このコードリファレンス: https://blog.csdn.net/qq_34769162/article/details/115567093

# https://blog.csdn.net/qq_34769162/article/details/115567093
import numpy as np

import torch
import torchvision
from PIL import Image
from torchvision import transforms as T

import matplotlib.pyplot as plt
import pylab

import torch
import torchvision

feature_extractor = torchvision.models.resnet50(pretrained=True)
if torch.cuda.is_available():
	feature_extractor.cuda()

device = torch.device('cuda') if torch.cuda.is_available() else torch.device('cpu')


class SaveOutput:
    def __init__(self):
        self.outputs = []

    def __call__(self, module, module_in, module_out):
        self.outputs.append(module_out)

    def clear(self):
        self.outputs = []


save_output = SaveOutput()


hook_handles = []

for layer in feature_extractor.modules():
	if isinstance(layer, torch.nn.Conv2d):
		handle = layer.register_forward_hook(save_output)
		hook_handles.append(handle)


from PIL import Image
from torchvision import transforms as T

image = Image.open('img/rot.jpg')
transform = T.Compose([T.Resize((224, 224)), T.ToTensor()])
X = transform(image).unsqueeze(dim=0).to(device)

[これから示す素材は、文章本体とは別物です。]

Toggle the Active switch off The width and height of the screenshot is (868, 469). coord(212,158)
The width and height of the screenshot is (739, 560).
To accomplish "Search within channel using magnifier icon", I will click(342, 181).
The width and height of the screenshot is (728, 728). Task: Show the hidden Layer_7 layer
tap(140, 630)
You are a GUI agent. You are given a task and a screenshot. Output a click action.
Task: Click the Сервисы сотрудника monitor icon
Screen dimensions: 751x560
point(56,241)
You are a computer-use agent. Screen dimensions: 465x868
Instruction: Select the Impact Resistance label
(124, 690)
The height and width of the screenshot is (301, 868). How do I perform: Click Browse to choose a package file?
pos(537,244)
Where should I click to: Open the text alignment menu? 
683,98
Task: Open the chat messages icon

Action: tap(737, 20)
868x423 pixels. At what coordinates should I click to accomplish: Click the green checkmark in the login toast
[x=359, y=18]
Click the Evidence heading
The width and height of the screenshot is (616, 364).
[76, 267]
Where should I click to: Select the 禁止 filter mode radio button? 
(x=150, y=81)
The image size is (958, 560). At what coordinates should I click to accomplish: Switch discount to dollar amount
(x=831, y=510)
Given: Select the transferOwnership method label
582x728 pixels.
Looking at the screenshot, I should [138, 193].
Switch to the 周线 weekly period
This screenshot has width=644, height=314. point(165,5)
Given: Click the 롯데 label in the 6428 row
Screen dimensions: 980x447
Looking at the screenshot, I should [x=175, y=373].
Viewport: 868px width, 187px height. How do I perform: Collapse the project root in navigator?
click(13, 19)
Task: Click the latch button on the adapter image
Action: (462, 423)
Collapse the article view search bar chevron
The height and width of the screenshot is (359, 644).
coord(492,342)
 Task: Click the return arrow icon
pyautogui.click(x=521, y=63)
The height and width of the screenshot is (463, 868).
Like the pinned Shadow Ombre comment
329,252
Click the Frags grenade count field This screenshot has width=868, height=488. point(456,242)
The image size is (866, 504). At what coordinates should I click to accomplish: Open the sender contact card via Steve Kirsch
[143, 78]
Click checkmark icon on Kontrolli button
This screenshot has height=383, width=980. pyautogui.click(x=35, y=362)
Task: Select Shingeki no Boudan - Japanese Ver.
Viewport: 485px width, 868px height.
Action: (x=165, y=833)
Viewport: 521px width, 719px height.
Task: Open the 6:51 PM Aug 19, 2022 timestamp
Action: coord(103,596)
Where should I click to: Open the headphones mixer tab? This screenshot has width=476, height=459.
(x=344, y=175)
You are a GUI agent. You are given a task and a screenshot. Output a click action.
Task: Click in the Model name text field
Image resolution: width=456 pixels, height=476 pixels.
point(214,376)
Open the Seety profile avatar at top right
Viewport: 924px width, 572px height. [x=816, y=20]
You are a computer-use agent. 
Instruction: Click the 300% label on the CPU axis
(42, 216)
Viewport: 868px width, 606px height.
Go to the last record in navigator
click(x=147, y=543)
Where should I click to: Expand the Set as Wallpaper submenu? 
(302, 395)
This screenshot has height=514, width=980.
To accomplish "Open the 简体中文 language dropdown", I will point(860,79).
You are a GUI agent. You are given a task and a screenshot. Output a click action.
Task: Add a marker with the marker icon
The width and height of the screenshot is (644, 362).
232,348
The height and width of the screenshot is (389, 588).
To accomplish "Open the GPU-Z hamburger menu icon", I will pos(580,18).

out = feature_extractor(X)


print(len(save_output.outputs))
# 选择看的层数
# a_list = [0, 1, 6, 15, 28, 35]
a_list = [0, 1, 5, 11, 15, 24,28,43,47]


# 43:512,14,14
#47:512, 7, 7
for i in a_list:
    print(save_output.outputs[i].cpu().detach().squeeze(0).shape)


def grid_gray_image(imgs, each_row: int):
    '''
    imgs shape: batch * size (e.g., 64x32x32, 64 is the number of the gray images, and (32, 32) is the size of each gray image)
    '''
    row_num = imgs.shape[0]//each_row
    for i in range(row_num):
        img = imgs[i*each_row]
        img = (img - img.min()) / (img.max() - img.min())
        for j in range(1, each_row):
            tmp_img = imgs[i*each_row+j]
            tmp_img = (tmp_img - tmp_img.min()) / (tmp_img.max() - tmp_img.min())
            img = np.hstack((img, tmp_img))
        if i == 0:
            ans = img
        else:
            ans = np.vstack((ans, img))
    return ans

# a_list = [0, 1, 5, 11, 15, 24,28,43,47]
img0 = save_output.outputs[0].cpu().detach().squeeze(0)
img0 = grid_gray_image(img0.numpy(), 8)
img1 = save_output.outputs[1].cpu().detach().squeeze(0)
img1 = grid_gray_image(img1.numpy(), 8)
img5 = save_output.outputs[5].cpu().detach().squeeze(0)
img5 = grid_gray_image(img5.numpy(), 8)
img11 = save_output.outputs[11].cpu().detach().squeeze(0)
img11 = grid_gray_image(img11.numpy(), 16)
img15 = save_output.outputs[15].cpu().detach().squeeze(0)
img15 = grid_gray_image(img15.numpy(), 16)
img24 = save_output.outputs[24].cpu().detach().squeeze(0)
img24 = grid_gray_image(img24.numpy(), 16)
img28 = save_output.outputs[28].cpu().detach().squeeze(0)
img28 = grid_gray_image(img28.numpy(), 16)
img43 = save_output.outputs[43].cpu().detach().squeeze(0)
img43 = grid_gray_image(img43.numpy(), 16)
img47 = save_output.outputs[47].cpu().detach().squeeze(0)
img47 = grid_gray_image(img47.numpy(), 16)

# 64,112,112
plt.figure(figsize=(15, 15))
plt.imshow(img0, cmap='gray')


#64,56,56
plt.figure(figsize=(15, 15))
plt.imshow(img1, cmap='gray')

#64,56,56
plt.figure(figsize=(15, 15))
plt.imshow(img5, cmap='gray')

#128,56,56
plt.figure(figsize=(30, 15))
plt.imshow(img11, cmap='gray')

#128,28,28
plt.figure(figsize=(30, 15))
plt.imshow(img15, cmap='gray')

#256,28,28
plt.figure(figsize=(30, 30))
plt.imshow(img24, cmap='gray')

#256,14,14
plt.figure(figsize=(30, 30))
plt.imshow(img28, cmap='gray')

#512,14,14
plt.figure(figsize=(45, 45))
plt.imshow(img43, cmap='gray')

#512,7,7
plt.figure(figsize=(45, 45))
plt.imshow(img47, cmap='gray')

pylab.show()

元の画像:

resnet50 の場合、最初の畳み込み層の畳み込みカーネルは 7*7 で、入力 3 チャネル カラー画像チャネルが 64 に増加し、サイズが 224*224 から 112*112 に折りたたまれます。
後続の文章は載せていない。